GIVEN TASK - Can you repeat the Rx-7 electric conversion thread from "P=15706.2 W (about" up to and including "an educational discount!", swapping "regenerative braking" for "dynamic braking"?

SUPPLIED TEXT -
* * * * * * *

Having finished all I can do with my diesel VW (converted to WVO and now for sale), I would like to do an electric conversion. My wife has graciously consented, so away we go.

The donor car is a 1984 Mazda Rx-7 GSL-SE (all wheel disc brakes, manual moon roof, limited slip diff.). I have done some preliminary calculations and would like a little checking and advice.

Power calcs:
P=m*g*v*Rr+0.6465*Cd*A*v^3
m=1000 kg (est. with engine, etc removed--a little low)
Rr=0.020 (from one of my Profs at Purdue)
Cd=0.36 (from data sheet)
v=28 m/s (ambitious--I am willing to settle for less, maybe 22)
P=15706.2 W (about 16 kW)

I have seen some discussions on voltage, but as a mechanical guy, I am not quite sure how to figure this, other than a higher voltage gives a higher top speed. As far as range, I would like in the 40 mile area, but am willing to settle for less.

Because of cost, I think I am going with lead-acid batteries. It seems that the Trojan T-1275 is a good battery (according to what I have read here).

I also plan to incorporate regenerative braking. I was planning to use a brushless dc motor, and was in the process of talking with a representative from a manufacturer, but they have not gotten back with me for a few weeks. And they said I could have an educational discount!

Anyways, thoughts on voltages and battery selection are greatly appreciated, as well as any general tips, especially if anyone else has worked on an Rx-7.

Have not bought anything yet--going to sell the VW first (hopefully tonight!).


----------



## neanderthal (Jul 24, 2008)

I am about 95% done with my 1985 rx-7 conversion, so if you have any questions feel free to ask.

You are right about the voltage If you search on the forums and do other forms of research you will find a lot of info on voltage vs top speed

The t-1275 is a good battery, but it is huge. It is large and heavy. Before deciding you should probably look up the pros and cons of flooded lead acid vs sealed types.

I used a 144v pack. 60ah batteries. 39lbs a piece. The car is just a bit heavier than stock. A pack of t-1275 would put the car WAY over its weight limit, which means a beefier suspension. I think you can hit your goal of a 40 mile range with a lighter battery pack.

http://www.evconvert.com/tools/evcalc/

this site will help you get a feel for range vs weight vs batteries vs voltage etc.


----------



## madderscience (Jun 28, 2008)

Your math seems reasonable. 

If you make sure to get an alignment job and run low rolling resistance tires after the conversion, and do anything you can to keep brake drag down, you can probably use a smaller number for your rolling resistance. 0.015 to 0.010 is achievable. 

28m/s (62mph) will be no problem at all with 120v and up. How fast you get there will depend on the car's weight and your motor and controller choices.

T-1275s are heavy (82lbs each, I think) because they are 150AH instead of 60AH for Neanderthal's car.

* * * * * * *

DATA -
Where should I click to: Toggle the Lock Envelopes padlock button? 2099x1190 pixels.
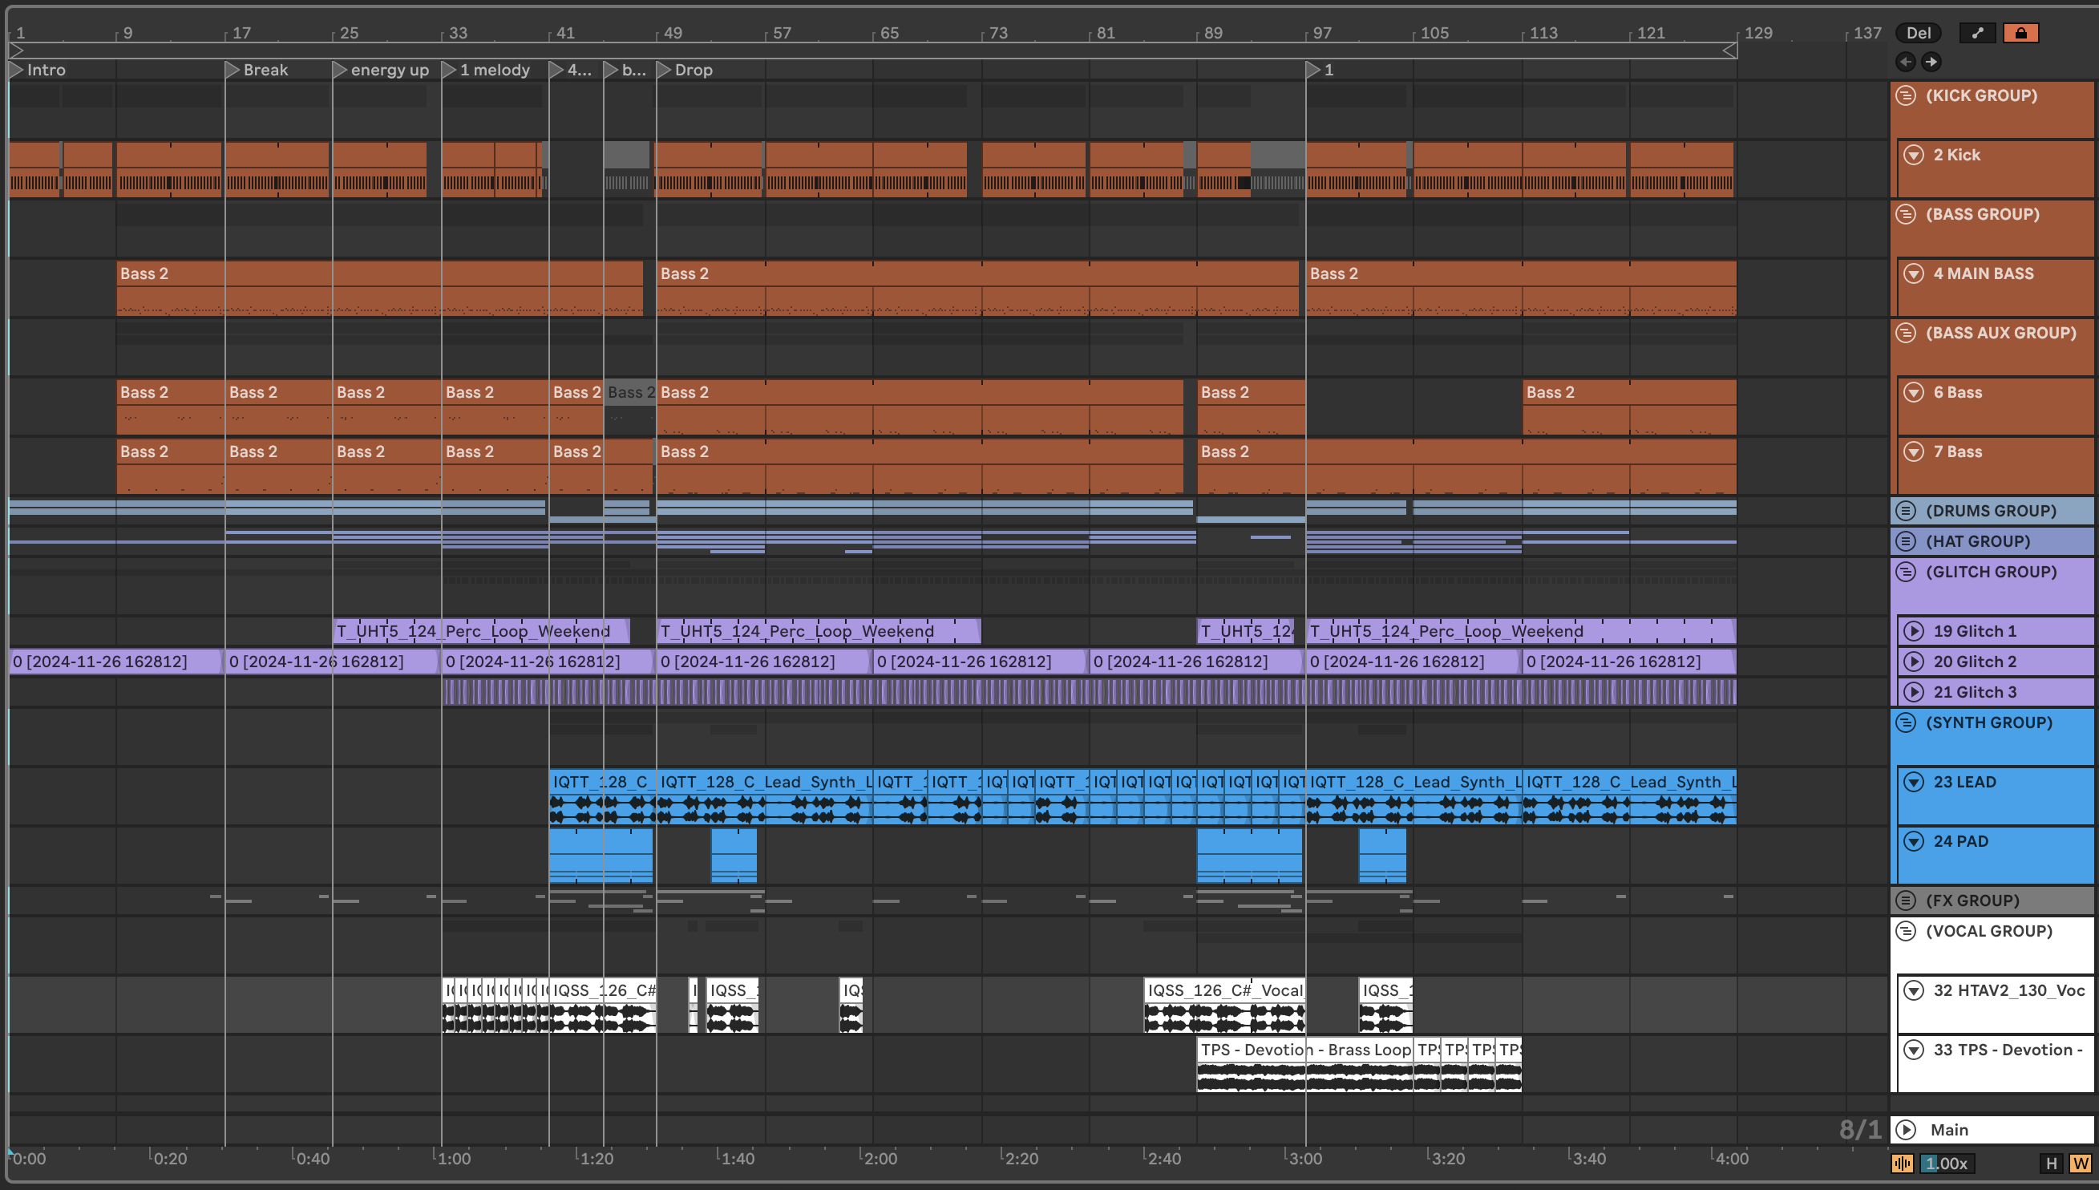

* * * * * * *

WRITTEN SOLUTION -
P=15706.2 W (about 16 kW)

I have seen some discussions on voltage, but as a mechanical guy, I am not quite sure how to figure this, other than a higher voltage gives a higher top speed. As far as range, I would like in the 40 mile area, but am willing to settle for less.

Because of cost, I think I am going with lead-acid batteries. It seems that the Trojan T-1275 is a good battery (according to what I have read here).

I also plan to incorporate dynamic braking. I was planning to use a brushless dc motor, and was in the process of talking with a representative from a manufacturer, but they have not gotten back with me for a few weeks. And they said I could have an educational discount!